Бегом пересекла я земляничную полянку, меня искали, аукали, ругали, ждали, мне протягивали руки, я забралась в кузов. Мы поехали дальше, с ветки взлетел ворон (или то была ворона? я считала, что ворон!), он летел, каркал, а ведь вороны живут больше ста лет, подумала я, он мог видеть здесь братьев, их плот или салик.


— Смотри, ворон, — сказал Евгений.


— Эка невидаль, — отвечал Виталий.


— Может, ему больше сотни? Может, он Ермака видал?


— Все тебе, Бурундучок, сказки мерещатся.


— Не дурной ли это знак? — спросила подруга.


— Знаки все дурные, — ответила я.


После нескольких километров езда в кузове стала видом спорта, достаточно утомительным, доложу я вам; мы устали, примолкли, только два бывалых эрмитажных археолога болтали о том о сем. Помнится, говорили они почему-то о сибирской смерти: об утопленниках, замерзших в снегу, отравившихся аконитом, придавленных деревом на лесосеке, убитых молнией, сгубленных таежным пожаром.


— Подъезжаем!


— Где же курганы?


— Здесь места захоронений ровные, — объяснил бывалый. — Их находят по цвету, там трава зеленее, ярче: перекрытия деревянные проваливались, гнили, наполнялись водой, на сырых местах травы свежее.

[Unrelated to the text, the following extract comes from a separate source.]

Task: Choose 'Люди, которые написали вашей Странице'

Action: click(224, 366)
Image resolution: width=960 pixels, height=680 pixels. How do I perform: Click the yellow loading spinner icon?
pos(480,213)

— А зачем бульдозеры? — спросила я.


— Для скорости слой земли снимают бульдозеристы. И грейдеристы.


— Разве так можно вести раскопки?


— Все, что нельзя, все то и наше. Откуда тебя, такую умную, отрыли?


— Сразу видно, что вы археолог. Отрыли, вырыли. Я свою милую из могилы вырою.


Хохот.


— Что вы смеетесь? Это поговорка.


— Это не поговорка, а неприличная частушка. Мы продолжение знаем.


— А я не знаю.


— Чего не знаешь, о том молчи.


Грузовик остановился.


На ровной площадке под горою стояла скифская каменная баба и реял пиратский флаг экспедиции: черным по желтому олешек в круге, наскальный петроглиф.


Место нашего лагеря, место раскопок не соответствовали моему представлению о Сибири, которая должна была быть тайгой, лесом: я увидела степь. Степь, голубые озера, золотая трава, белые утки. Между холмами в распадках стояли березы, дремали малые земляничные полянки, цвели пахучие желтые лилии.


Я каждый день собиралась послать свои письма Студенникову, но медлила. Почту отправляли из ближайшей деревни Сорокино, в которую ездили на грузовике. Экспедиционный адрес был краток: “Сорокино, Грачу”.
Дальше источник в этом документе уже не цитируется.